Custom tooltips in games

It’s pretty nifty that JComponents all have a tooltip. However, what about creating tooltips with your own look and feel that don’t have the java background and the same restrictions? How about a completely custom tooltip class that we draw all pretty with openGL?

The problem I can’t seem to get my head around is if there’s a non-brute force method for determining if it’s time to display a particular tooltip over something we have our mouse over. I know that swing probably does it internally for JComponents with mouseEntered, would be required to implement some sort of thing on our entities? I mean at some level deep in java, there must be some kind of calculation that straight up checks whether your mouse is inside the component or not, we just think of it as magic because swing has so much abstraction.

Having the entities (Items on the ground, for example) checking to see if the mouse is over them every update just seems bad. The alternative seems to be implementing some kind of interface and using event firing somehow. I just don’t feel like I want to redesign an entire feature of JComponent. Has anyone implemented something similar?

I use a JWindow for my custom transparent tooltips, as for checking when to draw, every time the mouse is moved I check if it has entered a component then set a variable (an integer) to the component’s id.

I can reference that ‘id’ to see what component my mouse is currently over.

If that helps at all.

Or maybe start a timer that counts the number of milliseconds you want from mouseEntered to the time a tool tip pops up:

This is just pseudocode:


Timer popupTimer;

public void mouseEntered(MouseEvent me) {
    popupTimer = new Timer(timeForPopup,new ActionListener() {
        public void actionPerformed(ActionEvent ae) {
            //show popup
            popupTimer.stop();
        }
    }
    popupTimer.start();
}

public void mouseExited(MouseEvent me) {
    popupTimer.stop();
}

You will have to check the mouse on every update, but I wouldn’t do it in the entity.

Let the Entity have a getTooltip() method providing the text, or a texture/texcoords object if you use prerendered tooltips, and write something like a tooltip renderer that iterates over the entities (best would be if the list is already culled). Implement the mouse checking there. Easiest would be, if your Entities allready have a getBounds() method and you have a utility to convert the Bounds to window space rectangles.

The TooltipRenderer shoud have tooltipDelay, currentEntity and enteredTime members. Use the gameTime from your game loop for the latter, don’t use a separate Timer (imho). On every update you have to check, if the currentEntity is still under the mouse - if not update currentEntity and enteredTime. When the tooltipDelay has passed since enteredTime, show the Tooltip at the current mouse position (+cursor size).

You could just use TWL for your UI - it has full support for tooltips - even including XHTML + CSS rendering including tables and floating elements.

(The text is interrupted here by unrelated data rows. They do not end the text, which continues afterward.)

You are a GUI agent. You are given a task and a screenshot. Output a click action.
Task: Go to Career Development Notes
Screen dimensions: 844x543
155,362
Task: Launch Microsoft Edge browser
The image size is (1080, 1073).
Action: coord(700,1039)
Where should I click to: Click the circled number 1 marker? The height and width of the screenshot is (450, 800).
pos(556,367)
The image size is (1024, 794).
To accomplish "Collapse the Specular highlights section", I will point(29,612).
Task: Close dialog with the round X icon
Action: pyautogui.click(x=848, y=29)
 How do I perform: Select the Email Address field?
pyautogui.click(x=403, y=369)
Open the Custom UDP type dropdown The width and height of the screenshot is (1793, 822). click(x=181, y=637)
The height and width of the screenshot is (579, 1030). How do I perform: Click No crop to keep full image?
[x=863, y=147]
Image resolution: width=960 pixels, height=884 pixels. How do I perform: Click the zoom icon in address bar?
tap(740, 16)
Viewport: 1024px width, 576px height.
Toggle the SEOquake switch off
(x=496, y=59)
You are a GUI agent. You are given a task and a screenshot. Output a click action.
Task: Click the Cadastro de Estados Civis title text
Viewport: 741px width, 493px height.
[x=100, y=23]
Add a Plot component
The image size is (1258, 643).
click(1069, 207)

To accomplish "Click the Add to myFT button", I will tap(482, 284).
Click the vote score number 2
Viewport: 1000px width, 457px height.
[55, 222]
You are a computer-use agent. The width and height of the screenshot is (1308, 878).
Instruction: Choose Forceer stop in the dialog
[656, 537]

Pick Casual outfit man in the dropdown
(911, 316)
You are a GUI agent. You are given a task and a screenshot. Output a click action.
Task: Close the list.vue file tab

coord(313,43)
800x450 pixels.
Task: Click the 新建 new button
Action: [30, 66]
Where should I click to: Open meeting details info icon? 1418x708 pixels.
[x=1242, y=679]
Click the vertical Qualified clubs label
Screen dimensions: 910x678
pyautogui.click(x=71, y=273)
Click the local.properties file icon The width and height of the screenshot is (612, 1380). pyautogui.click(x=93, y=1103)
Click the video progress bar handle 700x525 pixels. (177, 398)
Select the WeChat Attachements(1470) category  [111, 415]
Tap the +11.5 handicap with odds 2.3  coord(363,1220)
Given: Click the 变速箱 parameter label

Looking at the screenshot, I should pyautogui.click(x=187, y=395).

Unfortunately we are using JOGL and not LWJGL.

Take a look, if http://www.fenggui.org/doku.php suits your needs.

Pretty sweet, I’d have to play with it to see what kind of results I could get

You can easily write a JOGL backend - it’s all interface based. I even have a minimalistic Java2D backend :stuck_out_tongue:

Yeah, it looks good for building our level editor aswell.

Would it be difficult to write a JOGL backend for TWL?

Edit.: I see there is a libgdx backend, fine :slight_smile: Maybe this backend might be used with JOGL 2.

I was considering using TWL for the window system in my game but after I noticed that the jar was like 800kb I reconsidered :(, the whole game is currently 500kb and seeing as it’s an applet it can’t take forever to download on slow connections…

Mike

Sucks :frowning:

Thankfully we are writing a desktop app that will be big enough where it won’t really matter.

Ever heard of pack200 & lzma ? Even with only gzip the file size is below 200KB - with lzma it should be below 150KB 172KB. And LWJGL’s AppletLoader directly support pack200 + lzma or gzip.

Edit: fixed size (based on real value of nightly build server) - not sure if I stripped debug symbols or not.

To my experience it took longer to unpack the files than the extra overhead in downloading more kb’s :stuck_out_tongue: If it shrinks to 150kb I’ll definately look at it though as that’s even more than the lwjgl files.